Problem 35

Question

A family has four children. Assuming a \(1: 1\) sex ratio, what is the probability that no more than two children are girls?

Step-by-Step Solution

Verified
Answer
The probability that no more than two children are girls is \( \frac{11}{16} \).
1Step 1: Define the Problem Context
Consider that there are four children in the family. For each child, the probability of being a girl is \( \frac{1}{2} \) and the probability of being a boy is also \( \frac{1}{2} \). This situation can be modeled using a binomial distribution, where the number of girls follows \( B(n, p) \) with \( n = 4 \) (total children) and \( p = \frac{1}{2} \) (probability of being a girl).
2Step 2: Identify the Desired Probability
We need to find the probability of no more than two children being girls. This translates to the event where the number of girls \( X \) is at most 2. Mathematically, we need \( P(X \leq 2) \).
3Step 3: Apply the Binomial Probability Formula
The binomial probability formula is given by:\[P(X = k) = \binom{n}{k} p^k (1-p)^{n-k}\]where \( \binom{n}{k} \) is the binomial coefficient, \( n = 4 \), and \( p = \frac{1}{2} \). We need to calculate \( P(X = 0) \), \( P(X = 1) \), and \( P(X = 2) \).
4Step 4: Compute Individual Probabilities
Calculate each probability step by step:- \( P(X = 0) = \binom{4}{0} \left(\frac{1}{2}\right)^0 \left(\frac{1}{2}\right)^4 = 1 \times 1 \times \frac{1}{16} = \frac{1}{16} \)- \( P(X = 1) = \binom{4}{1} \left(\frac{1}{2}\right)^1 \left(\frac{1}{2}\right)^3 = 4 \times \frac{1}{2} \times \frac{1}{8} = \frac{4}{16} = \frac{1}{4} \)- \( P(X = 2) = \binom{4}{2} \left(\frac{1}{2}\right)^2 \left(\frac{1}{2}\right)^2 = 6 \times \frac{1}{4} \times \frac{1}{4} = \frac{6}{16} = \frac{3}{8} \)
5Step 5: Sum the Probabilities
To find \( P(X \leq 2) \), sum the probabilities of the individual events:\[P(X \leq 2) = P(X = 0) + P(X = 1) + P(X = 2) = \frac{1}{16} + \frac{1}{4} + \frac{3}{8}\]Convert all fractions to a common denominator of 16:\[P(X \leq 2) = \frac{1}{16} + \frac{4}{16} + \frac{6}{16} = \frac{11}{16}\]

Key Concepts

ProbabilityBinomial CoefficientSex Ratio
Probability
Probability is a fundamental concept in statistics and mathematics that measures the likelihood of an event occurring.
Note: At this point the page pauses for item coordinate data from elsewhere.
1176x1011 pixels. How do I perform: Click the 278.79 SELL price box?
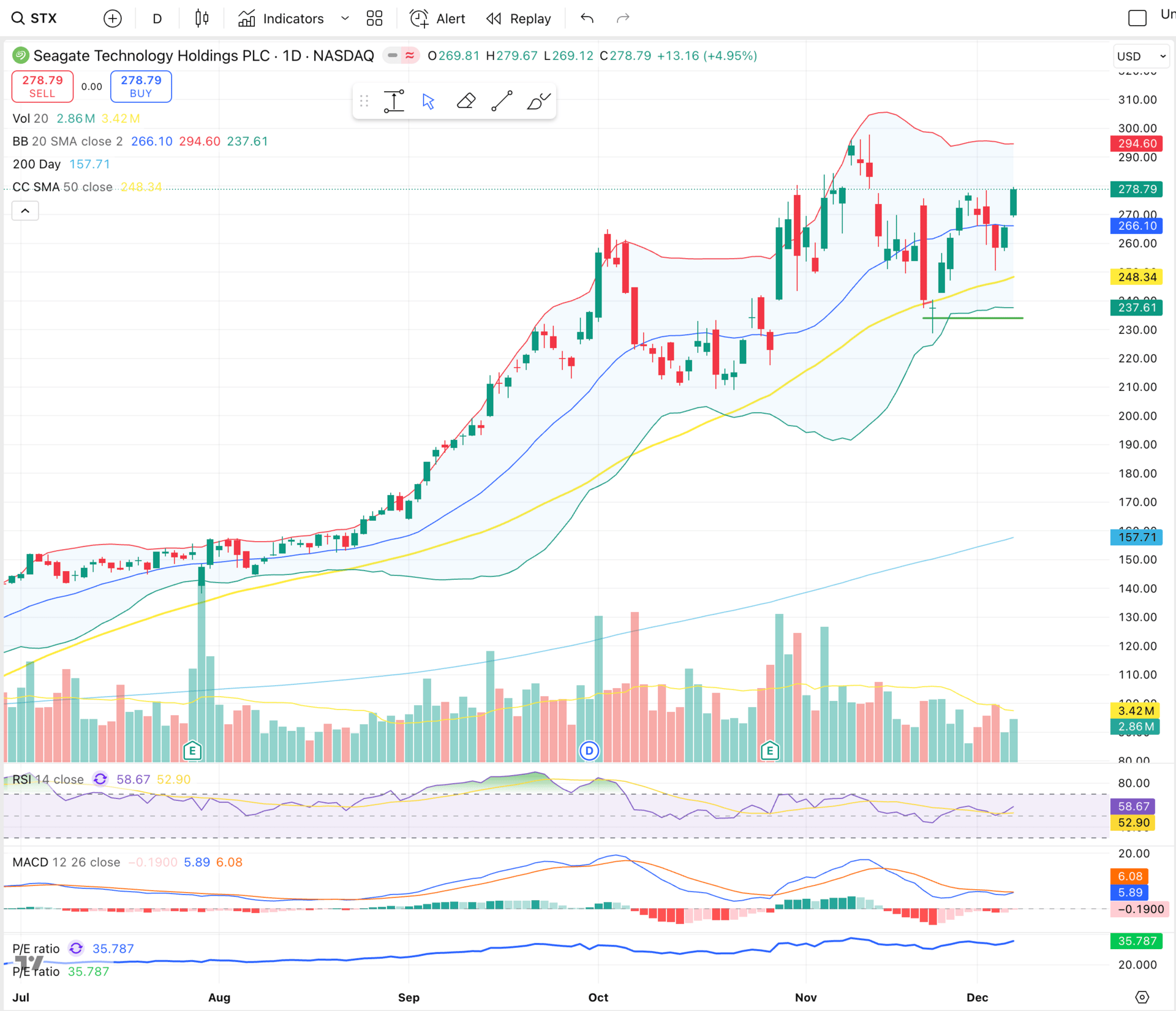point(42,86)
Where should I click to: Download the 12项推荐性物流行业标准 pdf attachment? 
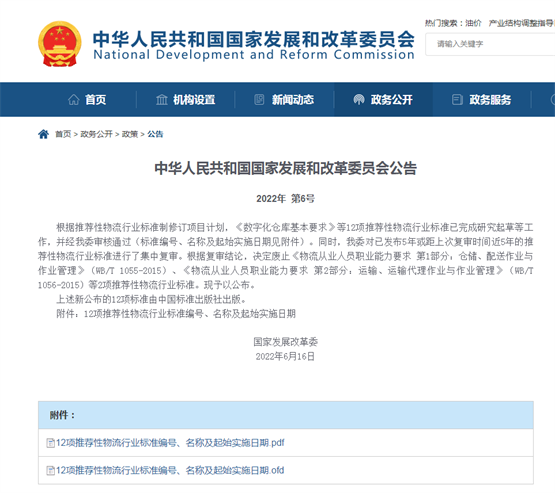point(170,443)
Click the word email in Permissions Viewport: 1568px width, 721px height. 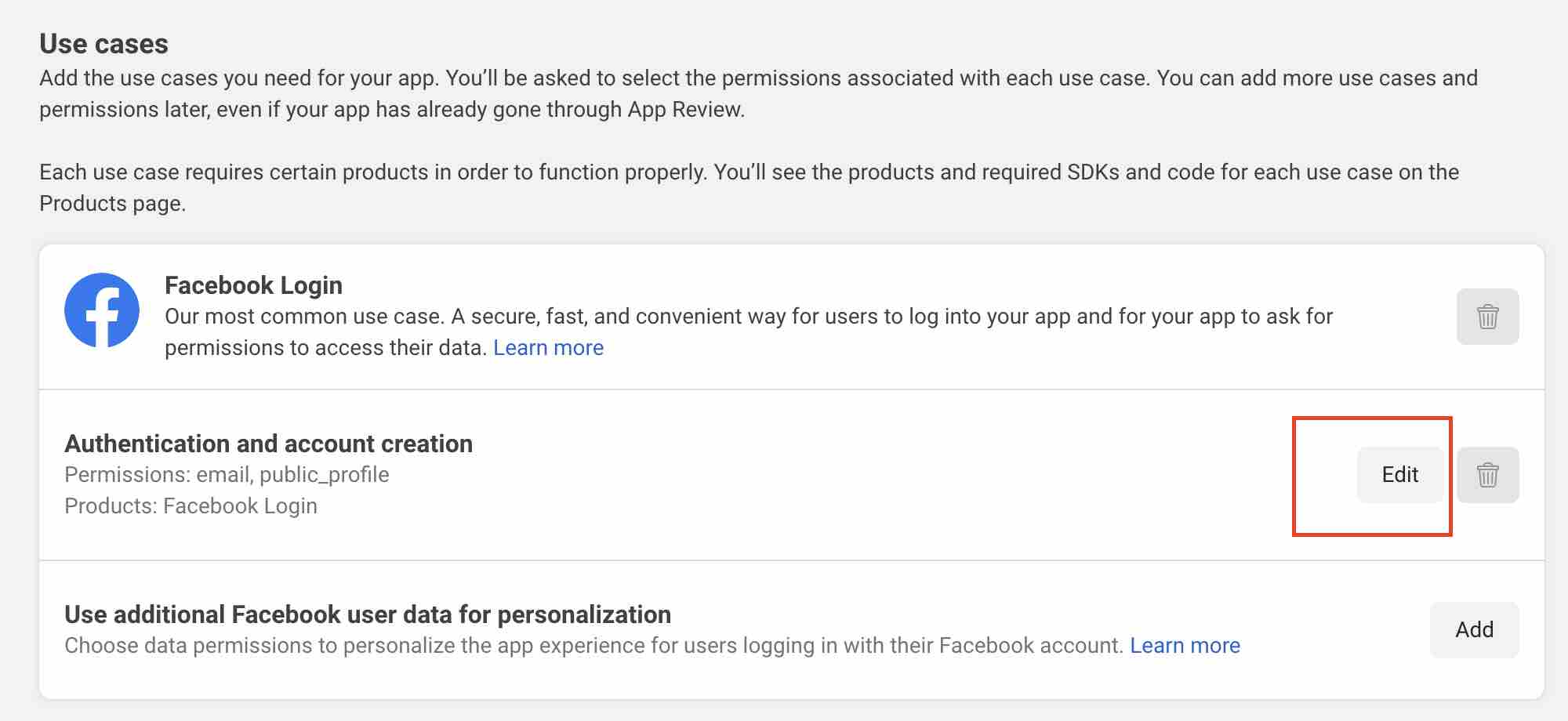(x=223, y=475)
If an event is certain to happen, it has a probability of 1. If it is impossible, the probability is 0. For any event, the probability value will always lie between these two numbers.
In this exercise, we assume an equal probability of having either a boy or a girl, which is represented as a probability of \( \frac{1}{2} \). This means each time a child is born, there is a 50 percent chance the child will be a girl and a 50 percent chance the child will be a boy.
To find the probability of an event, such as having 0, 1, or 2 girls in the family of four children, we add the probabilities of each desired outcome occurring. Therefore, understanding probability helps in calculating these combined events and in predicting the likelihood of them happening.
Binomial Coefficient
The binomial coefficient is a significant part of the binomial probability formula. It is denoted by \( \binom{n}{k} \) and is used to determine the number of ways to choose \( k \) successes (like having a girl) out of \( n \) trials (like the number of children). This coefficient answers the question, "In how many different ways can we arrange a subset of a larger set?"
Mathematically, the binomial coefficient is defined as:
  • \( \binom{n}{k} = \frac{n!}{k!(n-k)!} \)
In our problem, with \( n = 4 \) (the number of children) and varying \( k \) (0, 1, or 2 girls), we calculate different binomial coefficients:
  • \( \binom{4}{0} = 1 \)
  • \( \binom{4}{1} = 4 \)
  • \( \binom{4}{2} = 6 \)
These values assist in calculating the probability of having 0, 1, or 2 girls. They simply tell us how many ways these specific numbers of girls could be arranged within four children.
Sex Ratio
The sex ratio in this exercise is assumed to be 1:1, meaning there is an equal chance of a new child being either a boy or a girl. This is a common assumption in many theoretical probability problems.
Understanding this concept helps simplify the problem, allowing it to be modeled using the binomial distribution. This equal ratio ensures that the probabilities for having each gender are balanced, and simplifies the calculations because \( p = \frac{1}{2} \).
This assumption is crucial for applying the binomial distribution as it allows the decision tree for the gender of each child to be symmetrical. The 1:1 sex ratio means that if a larger number of families each had four children, on average, they would have two girls and two boys.